On se rend parfois compte dans la vie qu’on est bien peu de choses. Cela m’est arrivé hier matin, quand je me suis retrouvée dans la même pièce que trois femmes récipiendaires du prix Nobel de la paix. Mes minces réalisations m’ont parues pas mal moins « hot » devant Shirin Ebadi, récipiendaire en 2003 pour son travail d’avocate en Iran, Jody Williams, qui l’a reçu en 1997 pour son engagement dans la cause des mines antipersonnelles, et Maigread Maguire, récipiendaire 1976 pour son engagement pacifique en Irlande du Nord (elle avait alors 32 ans!). Bien peu de choses, en effet, quand on se compare à de telles femmes.

Ces prestigieuses invitées font partie de l’initiative des Femmes Nobélisées (Nobel’s women initiative) pour éveiller les consciences et mettre fin aux violences sexuelles en temps de guerre. Elles ne veulent rien de moins que mettre ce problème de l’avant, comme on l’a fait avec les mines antipersonnelles. Évidemment, le sujet est plus délicat et se trouver des champions (nes) dans les parlements du monde n’est pas une mince tâche.

Le viol est une arme de guerre et il doit être jugé comme tel.
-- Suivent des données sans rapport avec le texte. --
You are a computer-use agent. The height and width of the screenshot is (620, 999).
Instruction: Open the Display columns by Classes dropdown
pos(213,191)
En 2010, le Tribunal pénal international pour le Rwanda  a déposé des accusations envers 35 personnes pour crimes sexuels dans le cadre du génocide de 1994, alors que le nombre de viols commis au cours de ce conflit est estimé entre 250 000 et 500 000. Cela n’empêche pas les viols de continuer de se produire en République Démocratique du Congo, au rythme (estimé) de 1 152 viols par jour.  L’Histoire nous dira si les criminels seront jugés en conséquence, mais permettez-moi d’en douter.

D’un point de vue militaire, le viol est pratiqué comme une forme de torture et d’humiliation, à la fois pour la femme mais pour son époux et ses enfants, souvent forcés d’y assister.  On veut ainsi démoraliser l’adversaire mais aussi inséminer les femmes de ces « enfants de la haine », qui assureront par leur seule existence un rappel constant de l’humiliation subie. Les femmes qui garderont (ont-elles le choix?) ces enfants seront mises au ban de leur communauté, fragilisant encore plus la structure sociale et mettant en péril la reconstruction. Cela n’a pas empêché le Vatican de dénoncer la distribution de pilules du lendemain dans les camps de réfugiés kosovars, au début des années 90.
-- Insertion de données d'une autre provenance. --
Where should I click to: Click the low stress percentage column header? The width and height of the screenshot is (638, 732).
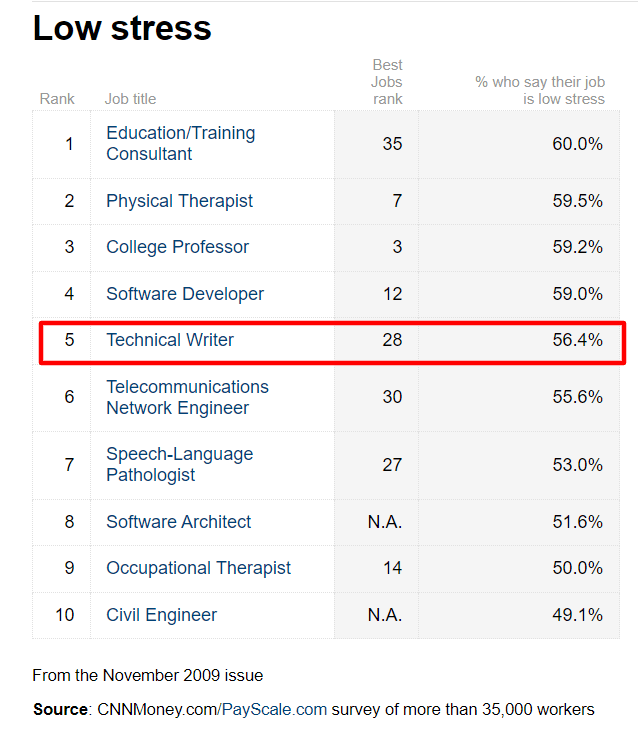click(540, 90)
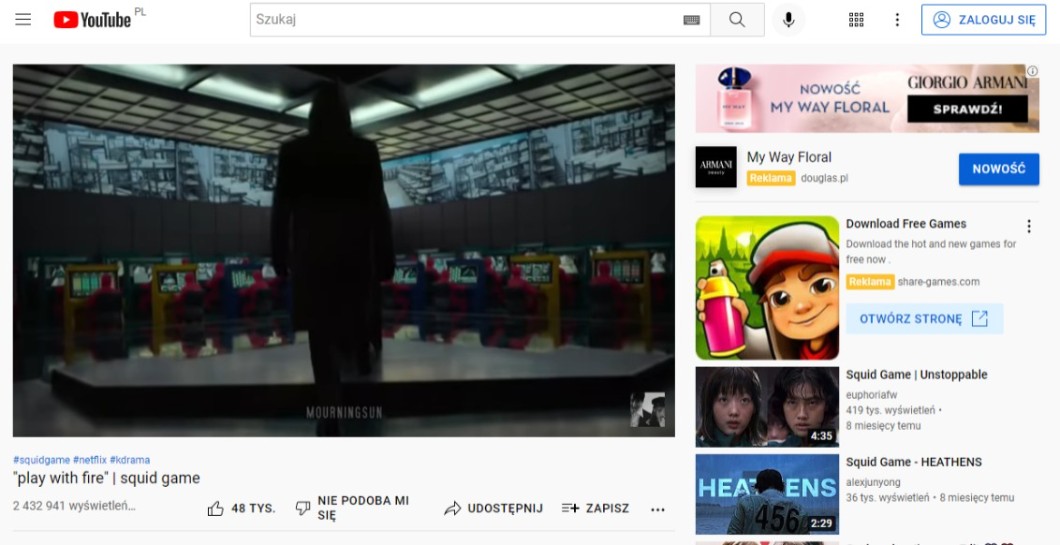Open the hamburger guide menu

coord(23,20)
Tout récemment, au Darfour, il a été rapporté que les hommes laissaient les femmes sortir du camp de réfugiés à leur place pour chercher à manger parce qu’elles ne se feraient « que » violer, alors que les hommes, eux, seraient tués.

Les trois « nobélisées » ont demandé au Canada d’agir, et non seulement de condamner sur papier. Il faut s’assurer que les bonnes intentions soient suivies d’actions, rappellent-elles. Elles ont rappelé d’ailleurs que le Canada abrite plusieurs criminels de guerre recherchés…

Bref, un enjeu majeur, dont on n’a pas fini de parler, heureusement.